- Opening Delimiter -

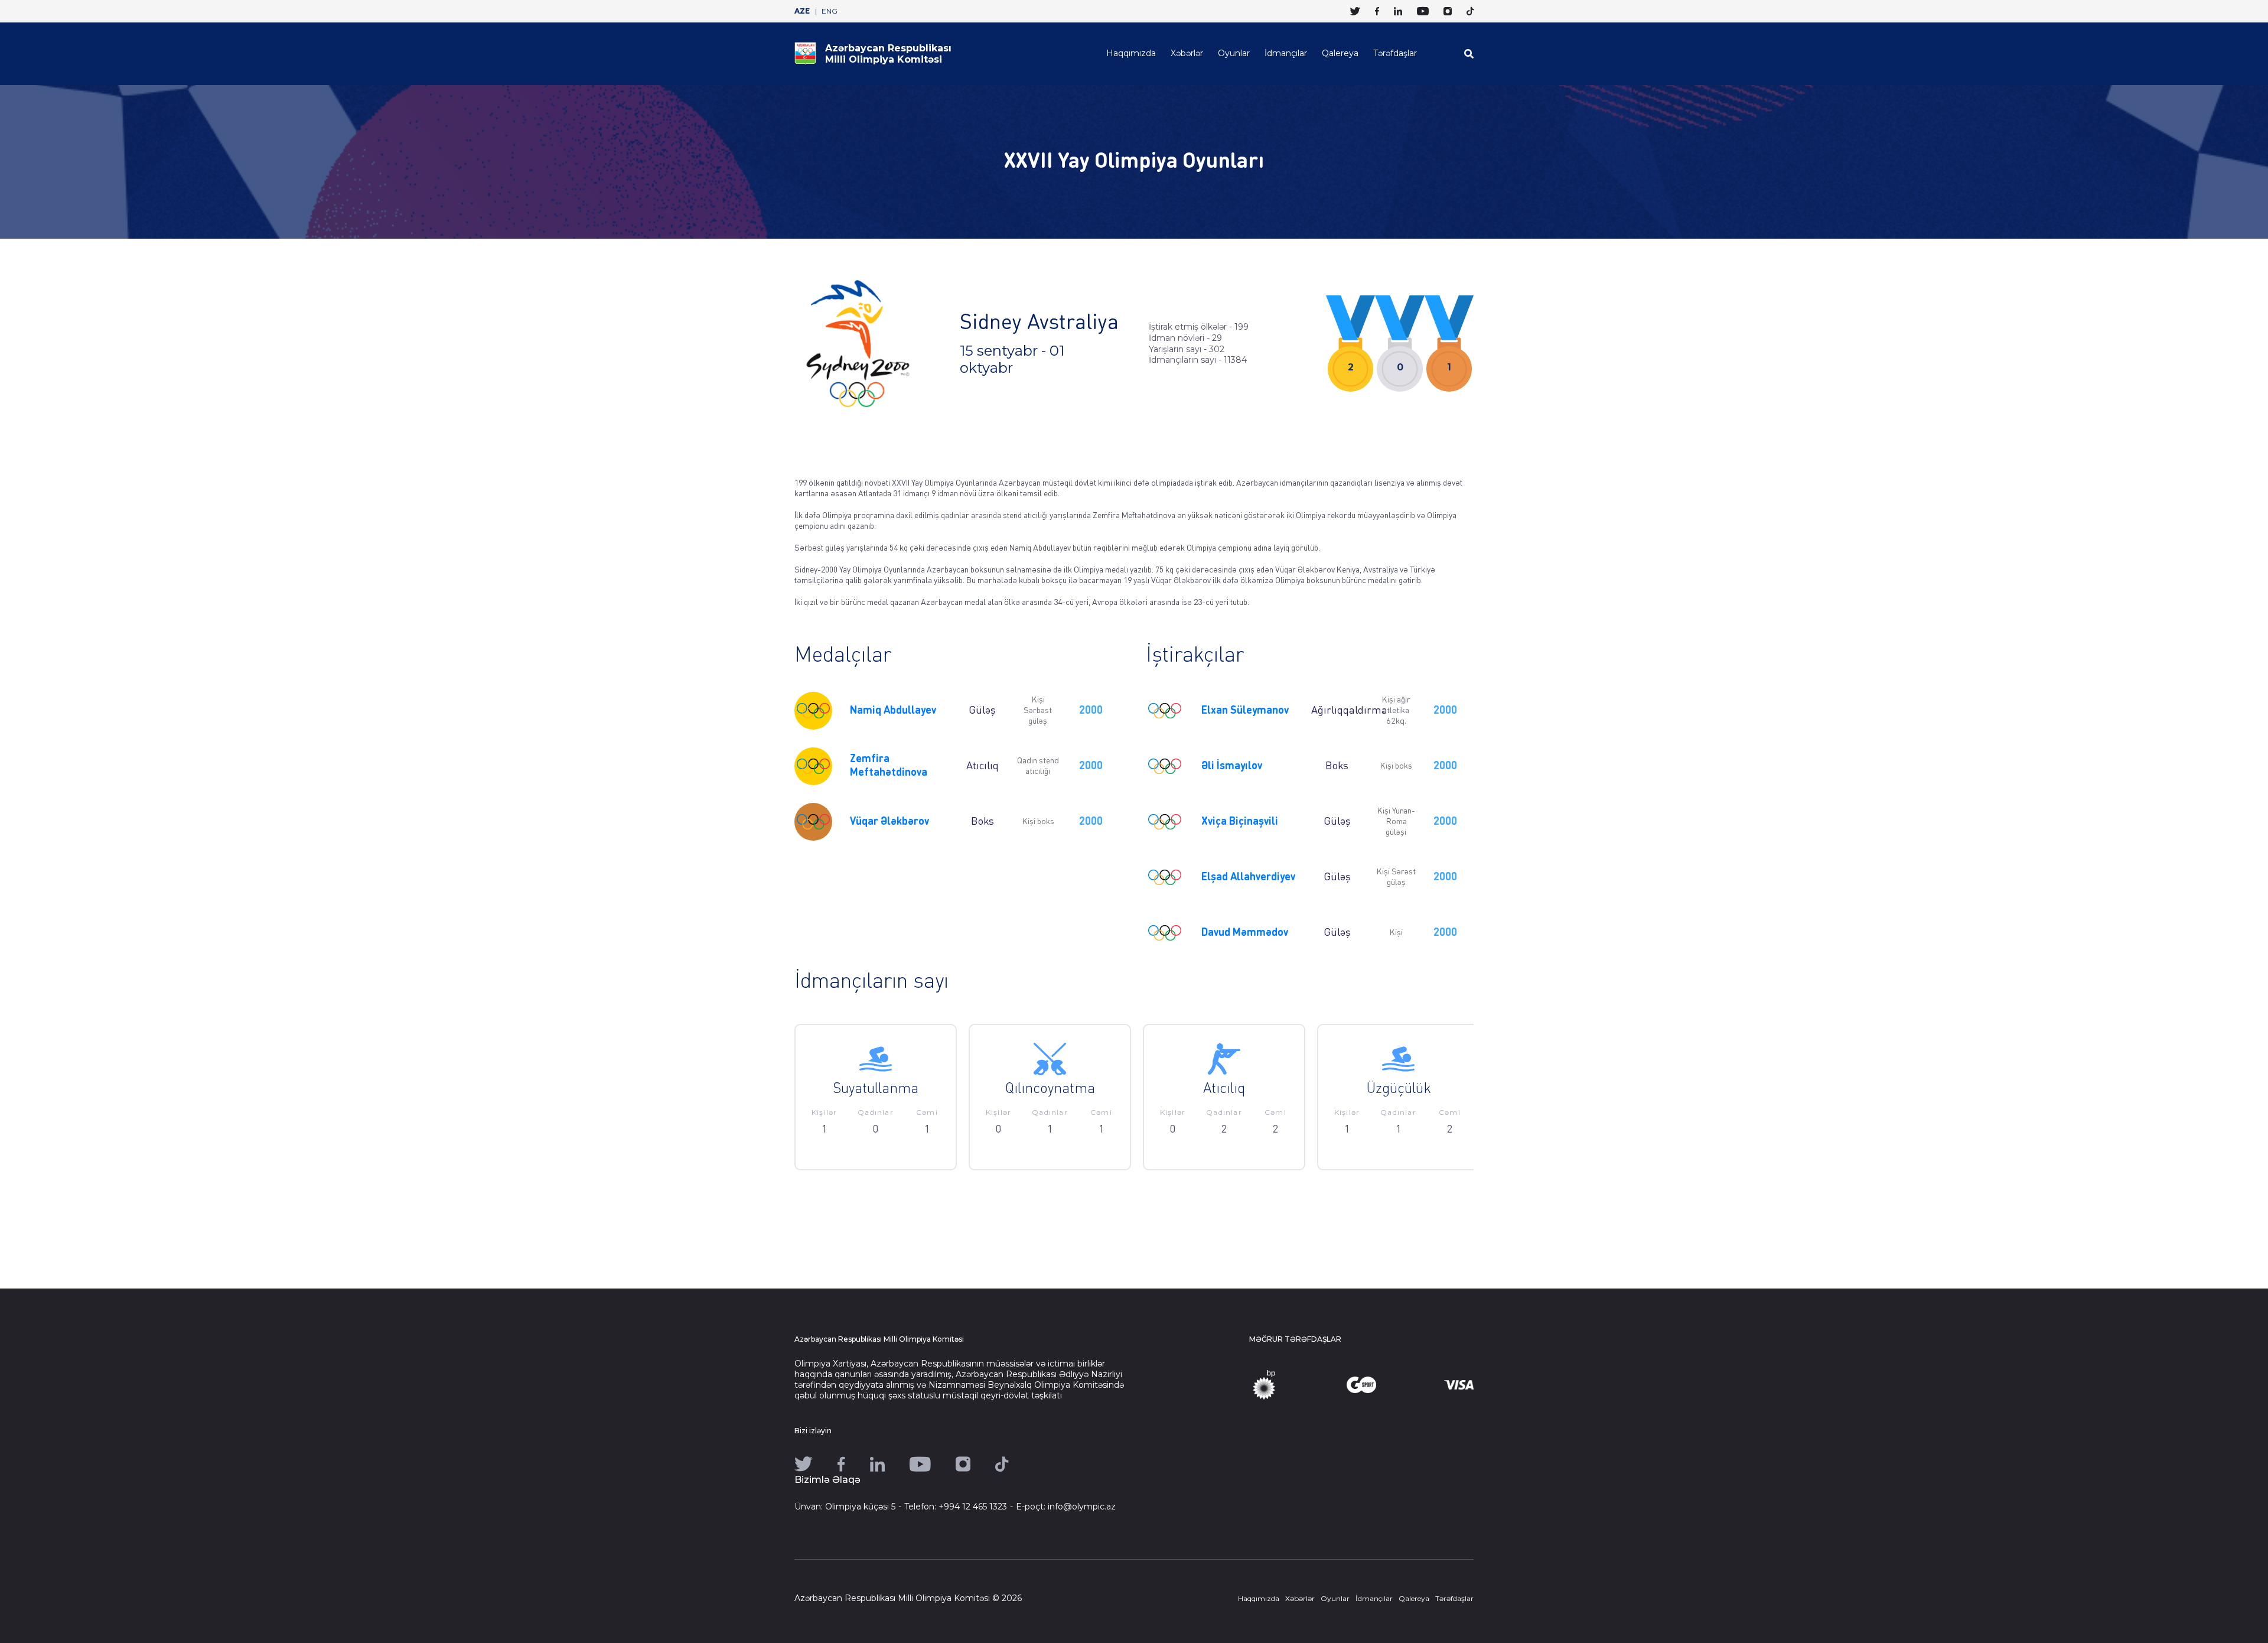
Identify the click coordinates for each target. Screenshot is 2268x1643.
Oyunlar (1234, 53)
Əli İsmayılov (1231, 766)
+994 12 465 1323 (973, 1506)
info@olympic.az (1082, 1506)
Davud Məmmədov (1244, 933)
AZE (802, 11)
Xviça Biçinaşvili (1239, 821)
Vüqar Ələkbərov (889, 821)
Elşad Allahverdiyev (1248, 877)
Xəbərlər (1187, 53)
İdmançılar (1286, 53)
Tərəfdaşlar (1395, 53)
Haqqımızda (1131, 53)
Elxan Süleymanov (1245, 710)
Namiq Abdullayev (893, 710)
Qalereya (1340, 53)
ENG (830, 11)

- Closing Delimiter -

## What the exercise asks:
Once the pictures are dropped, repeat the data above exactly.

## Task output:
Identify the click coordinates for each target. Screenshot is 2268x1643.
Oyunlar (1234, 53)
Əli İsmayılov (1231, 766)
+994 12 465 1323 (973, 1506)
info@olympic.az (1082, 1506)
Davud Məmmədov (1244, 933)
AZE (802, 11)
Xviça Biçinaşvili (1239, 821)
Vüqar Ələkbərov (889, 821)
Elşad Allahverdiyev (1248, 877)
Xəbərlər (1187, 53)
İdmançılar (1286, 53)
Tərəfdaşlar (1395, 53)
Haqqımızda (1131, 53)
Elxan Süleymanov (1245, 710)
Namiq Abdullayev (893, 710)
Qalereya (1340, 53)
ENG (830, 11)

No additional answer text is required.